While many Romantic compositions last for about as long as works from the eighteenth century, special classes of music arose with quite different dimensions.
First, composers cultivated what we will call miniatures, pieces lasting only a few minutes — or even less. Mostly songs and short piano pieces, these were designed to convey a particularly pointed emotion, momentary and undeveloped. In this way the composer could commune with the listener intensely but intimately, as though giving him or her a single short, meaningful glance. The meaning might well be hinted at by a programmatic title.

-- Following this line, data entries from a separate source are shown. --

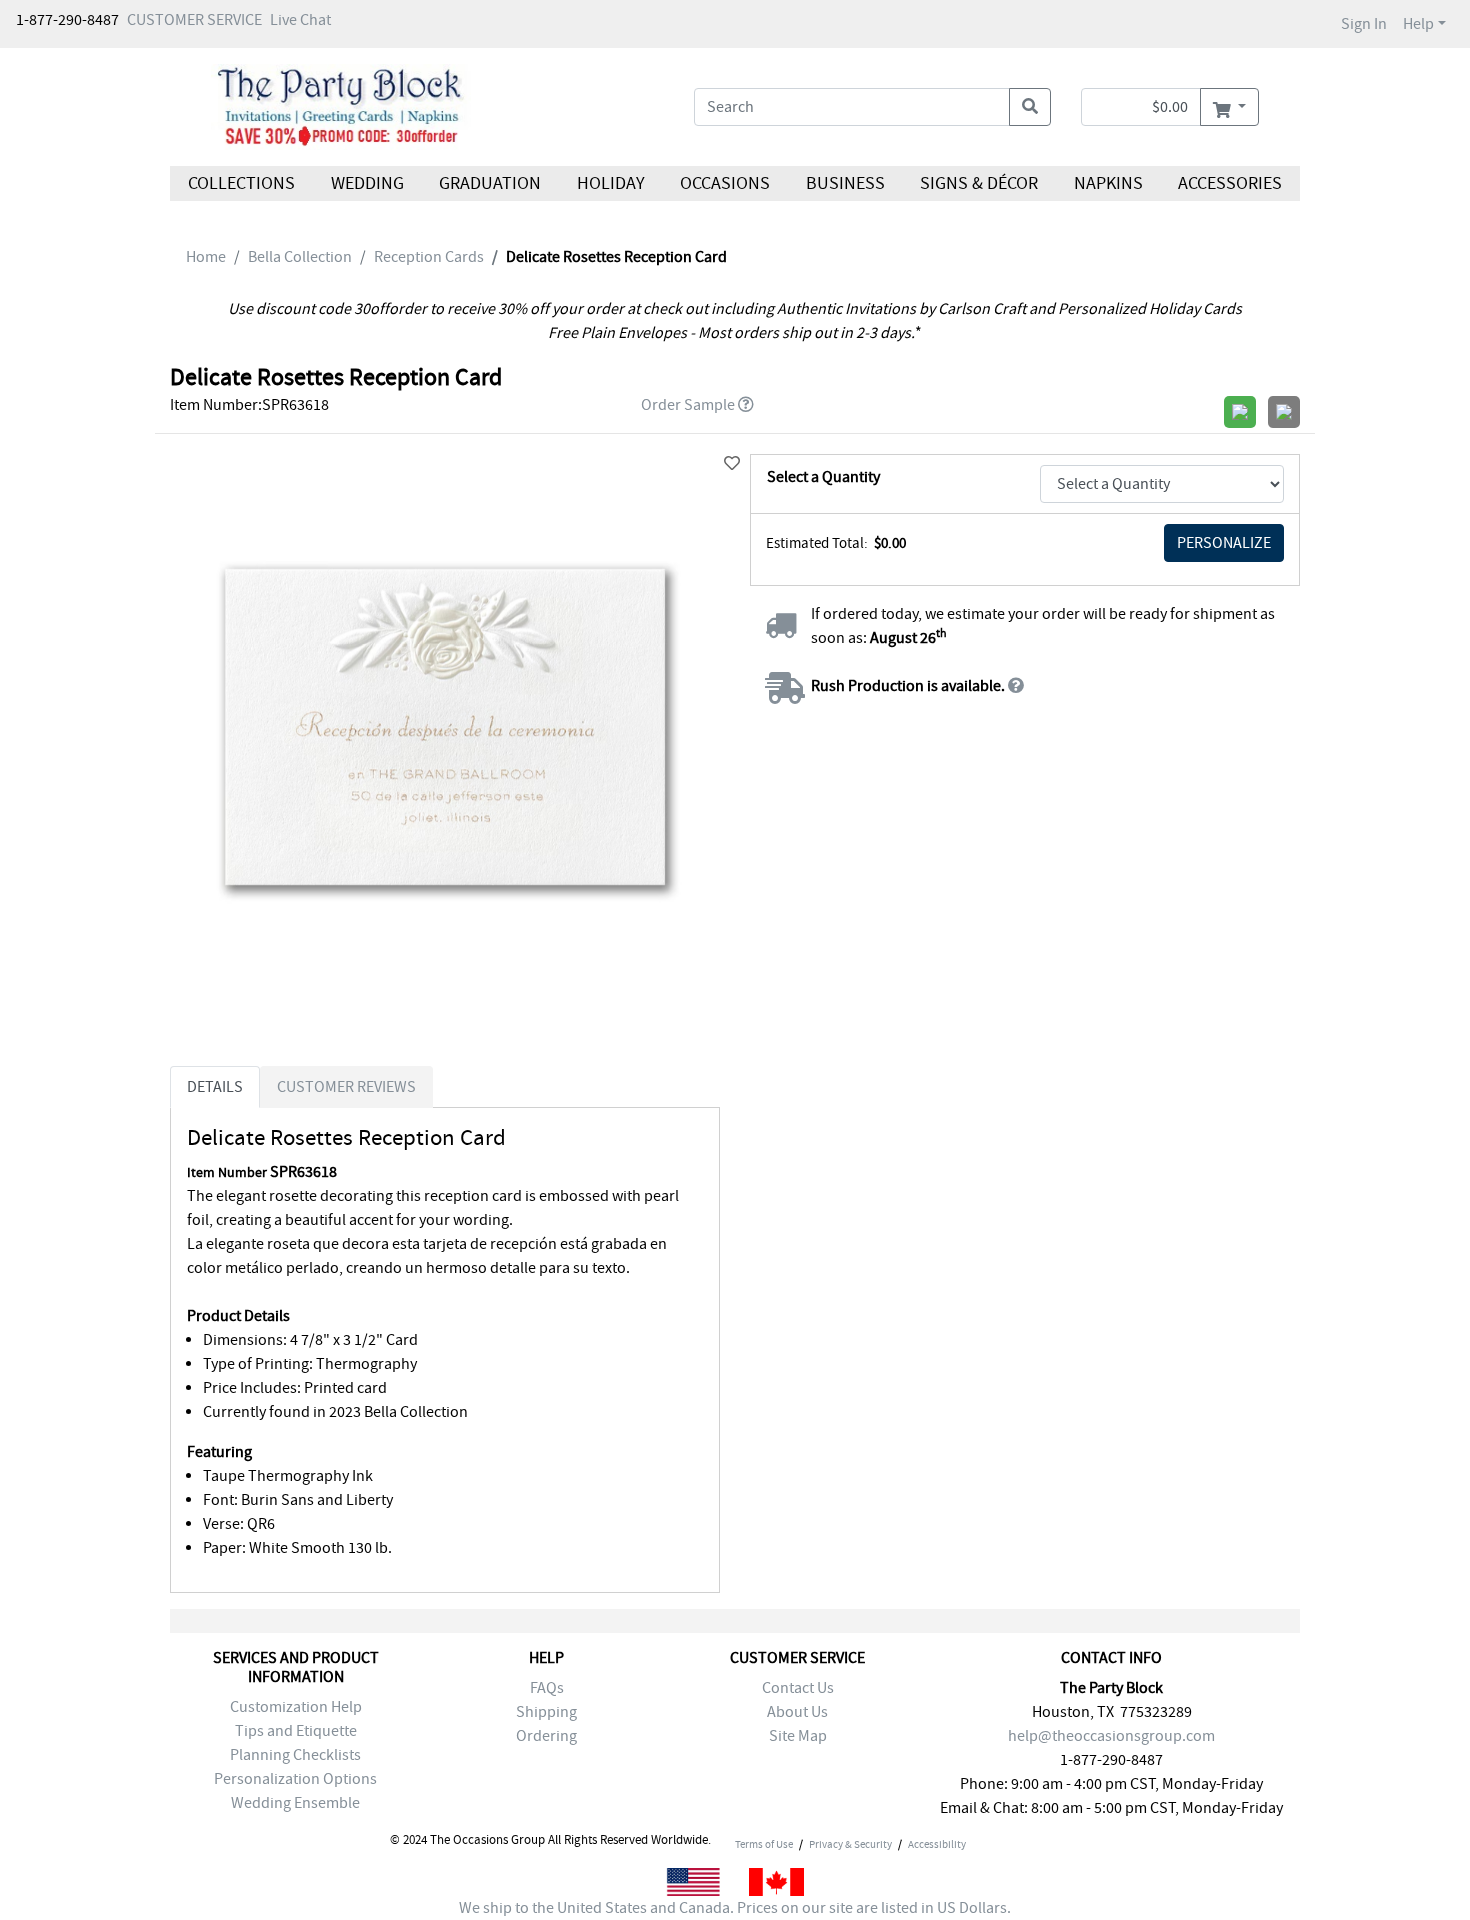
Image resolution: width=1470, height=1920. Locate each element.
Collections (241, 183)
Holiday (610, 183)
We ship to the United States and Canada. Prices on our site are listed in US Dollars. (735, 1908)
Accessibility (937, 1844)
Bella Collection (300, 257)
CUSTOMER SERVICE (194, 20)
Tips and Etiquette (296, 1731)
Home (206, 257)
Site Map (798, 1736)
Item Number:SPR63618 (249, 405)
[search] (1030, 107)
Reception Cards (429, 257)
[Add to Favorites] (732, 464)
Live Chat (300, 20)
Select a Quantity (823, 477)
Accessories (1230, 183)
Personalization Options (295, 1779)
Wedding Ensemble (295, 1803)
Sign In (1364, 24)
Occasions (725, 183)
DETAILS (215, 1087)
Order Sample (688, 405)
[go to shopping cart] (1229, 107)
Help (1418, 24)
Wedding (366, 183)
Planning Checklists (295, 1755)
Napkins (1108, 183)
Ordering (546, 1736)
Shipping (546, 1712)
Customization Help (296, 1707)
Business (845, 183)
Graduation (490, 183)
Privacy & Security (850, 1844)
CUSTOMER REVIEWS (346, 1087)
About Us (797, 1712)
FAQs (547, 1688)
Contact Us (798, 1688)
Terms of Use (764, 1844)
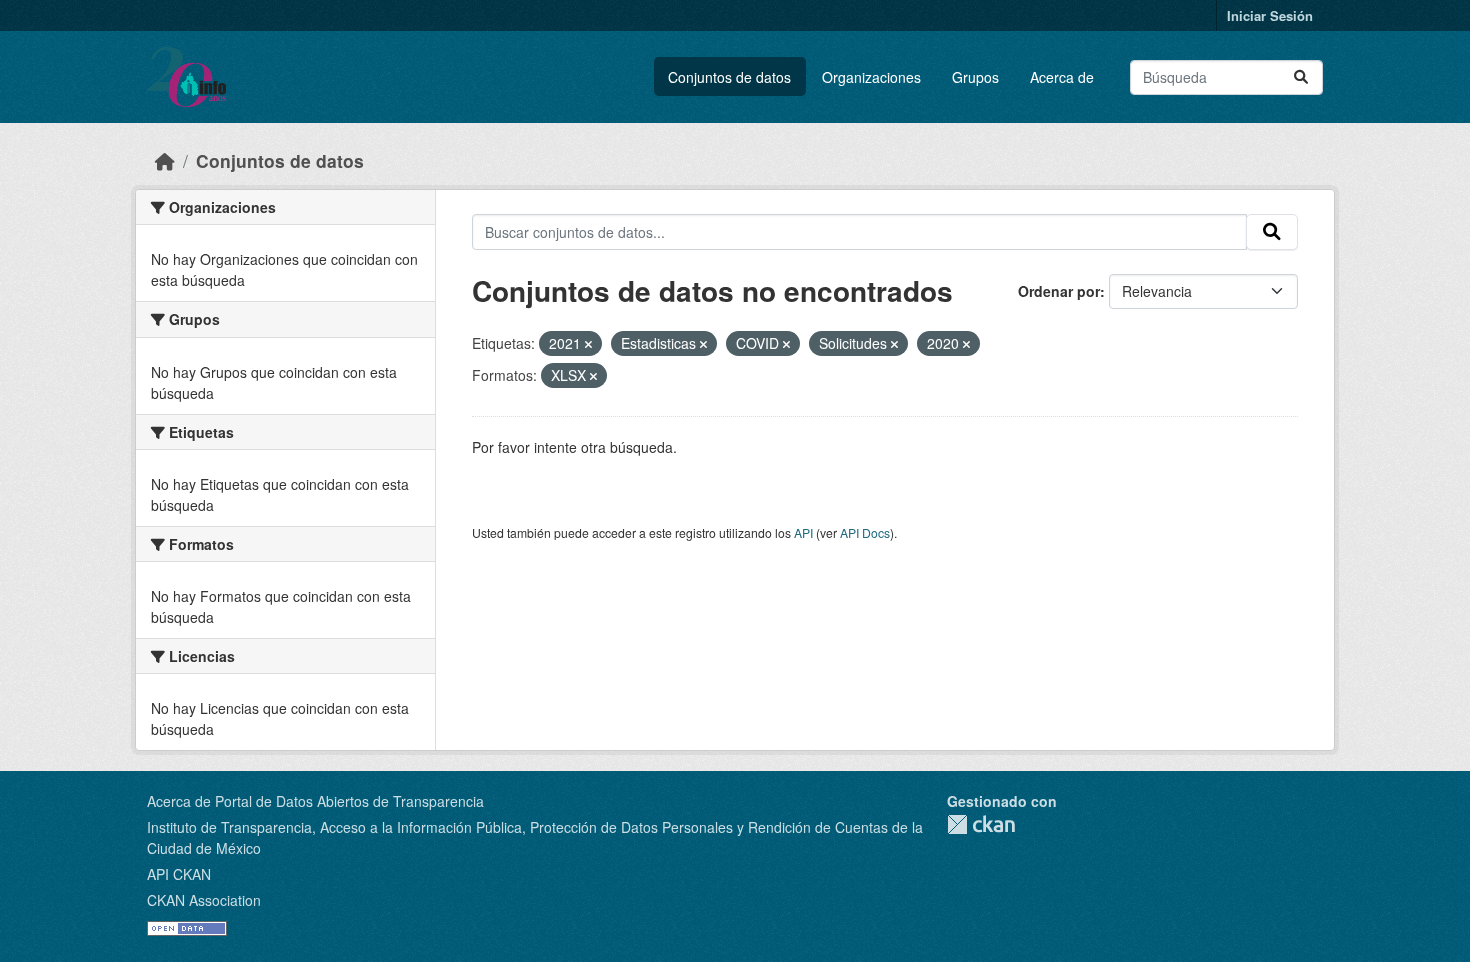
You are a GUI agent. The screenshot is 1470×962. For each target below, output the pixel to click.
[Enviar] (1301, 77)
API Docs (865, 532)
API (803, 532)
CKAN (981, 824)
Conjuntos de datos (729, 77)
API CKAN (179, 874)
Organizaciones (871, 77)
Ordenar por (1059, 291)
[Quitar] (588, 344)
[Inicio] (165, 160)
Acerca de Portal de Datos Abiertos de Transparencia (315, 801)
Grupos (975, 77)
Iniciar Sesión (1270, 15)
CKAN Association (204, 900)
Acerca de (1062, 77)
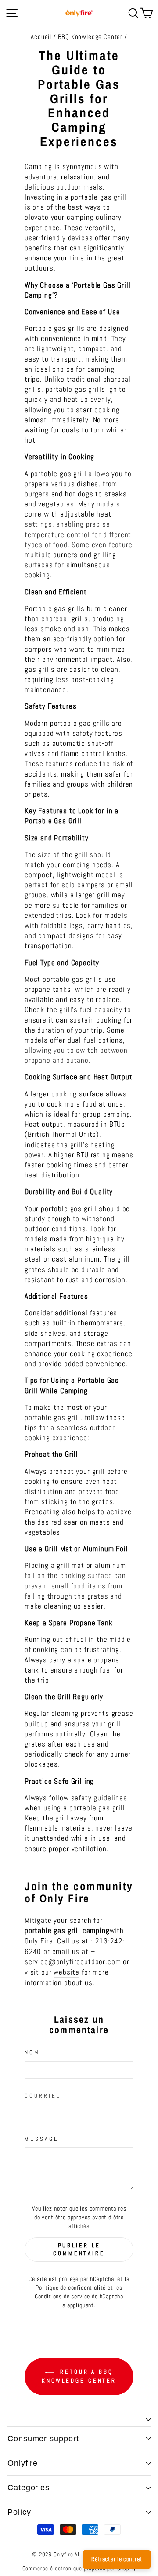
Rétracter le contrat (116, 2559)
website (66, 1972)
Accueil (41, 36)
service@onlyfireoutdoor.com (73, 1961)
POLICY (19, 2512)
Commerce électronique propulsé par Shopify (79, 2568)
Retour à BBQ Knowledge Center (79, 2377)
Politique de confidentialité (71, 2287)
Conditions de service (62, 2296)
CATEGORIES (28, 2487)
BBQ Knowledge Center (90, 36)
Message (42, 2139)
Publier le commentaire (79, 2249)
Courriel (43, 2095)
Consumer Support (43, 2438)
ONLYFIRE (22, 2463)
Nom (32, 2052)
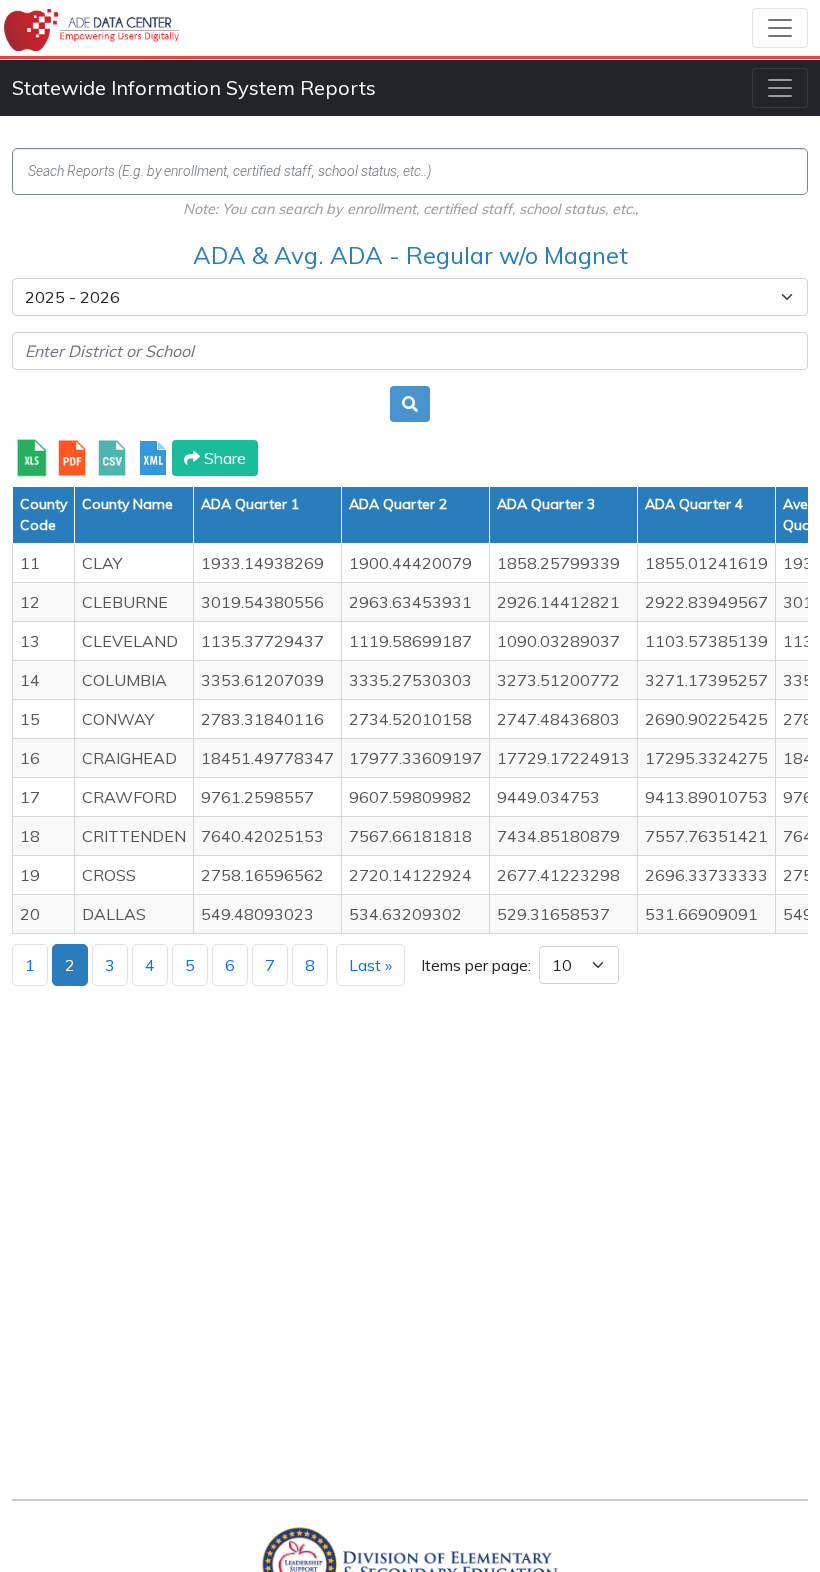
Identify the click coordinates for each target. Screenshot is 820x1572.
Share (223, 458)
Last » (370, 965)
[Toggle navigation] (780, 28)
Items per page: (476, 965)
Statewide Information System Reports (194, 87)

Though short pieces were also written in earlier times, of course — think of minuet movements in classical symphonies — usually they were components of larger units, where their effect was balanced by other, longer movements. Romantic miniatures, though they were often published in sets, as we will see, nevertheless were composed so as to stand out as individuals in their own right, apart from their sets. Miniatures for piano were sometimes given general titles, such as Schubert’s Impromptus (Improvisations) and Brahms’s Capriccios (Caprices). Sometimes they masqueraded as dances, like Chopin’s Mazurkas (a Polish dance). Often they were given more suggestive, programmatic titles: Years of Pilgrimage by Franz Liszt; Spring Song by Felix Mendelssohn; To a Wild Rose by Edward MacDowell, America’s leading late Romantic composer. Schumann was something of a specialist in such titles: The Poet Speaks, Confession, The Bird as Prophet, and — Why?
In miniatures the problem of musical form was not so much solved as avoided. They are over before the listener begins to wonder where the music is going, what the next effect will be.